Saturday, April 21, 2012

CintaMu, Sempurnakan Hidupku


“Aisy, tumben kakakmu belum datang?. Jangan-jangan lupa lagi buat jemput kamu. Coba gih di hubungin lagi.” Sela Rahma sembari membenarkan kaos kaki panjangnya.
“Katanya masih on the way gitu.” Jawab Aisyah.
“Sebenarnya aku ndak tega ninggalin kamu disini. Tapi....”
“Udah Ma, kamu pulang saja. Nenek pasti sudah menunggu kedatanganmu. Kamu nggak ingin jadi cucu durhaka kan?” Jawab Aisyah serta menggenggam erat tangan Rahma. “Bentar lagi kakakku pasti juga datang.”
“Ya sudah, kalau begitu aku pulang dulu ya Aisy, Assalamu’alaikum...” Ucap Rahma seraya pergi berjalan meninggalkan Aisyah.

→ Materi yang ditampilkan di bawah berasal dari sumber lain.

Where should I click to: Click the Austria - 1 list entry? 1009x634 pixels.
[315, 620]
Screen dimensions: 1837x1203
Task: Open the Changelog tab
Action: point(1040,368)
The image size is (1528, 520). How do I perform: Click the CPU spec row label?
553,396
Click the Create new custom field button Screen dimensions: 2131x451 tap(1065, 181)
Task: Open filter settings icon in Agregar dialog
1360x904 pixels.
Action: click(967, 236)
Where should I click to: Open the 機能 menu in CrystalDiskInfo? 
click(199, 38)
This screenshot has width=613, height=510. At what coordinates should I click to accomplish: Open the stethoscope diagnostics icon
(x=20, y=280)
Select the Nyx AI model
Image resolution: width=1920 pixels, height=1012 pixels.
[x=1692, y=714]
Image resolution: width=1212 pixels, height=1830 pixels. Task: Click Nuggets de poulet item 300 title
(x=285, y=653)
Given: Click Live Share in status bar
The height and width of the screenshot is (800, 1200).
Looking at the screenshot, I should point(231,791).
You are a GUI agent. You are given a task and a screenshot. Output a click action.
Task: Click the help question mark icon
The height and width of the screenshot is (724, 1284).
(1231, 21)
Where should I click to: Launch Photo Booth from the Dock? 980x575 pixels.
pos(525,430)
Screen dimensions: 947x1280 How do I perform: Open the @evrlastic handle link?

        “Wa’alaikumsalam. Hati-hati Ma...”
*****
        Alhamdulillah kerjaanku di masjid ini telah usai. Sebagai takmir Masjid Al Aziz ini, aku harus selalu menjaga kebersihan dan kenyamanan masjid. Ngepel, mencuci karpet hingga membersihkan halaman masjid adalah tugas seharianku disini. Meskipun tak dibayar tapi aku ikhlas melakukan semua ini. Toh, Allah yang akan membayarnya kelak.
     Di sore ini aku melihat seorang wanita yang mungkin aku bisa menyebutnya seorang akhwat. Dia duduk di serambi masjid sambil membaca buku. “Astagfirullah...” sadar Arfan, cukup sekali saja kamu memandangnya.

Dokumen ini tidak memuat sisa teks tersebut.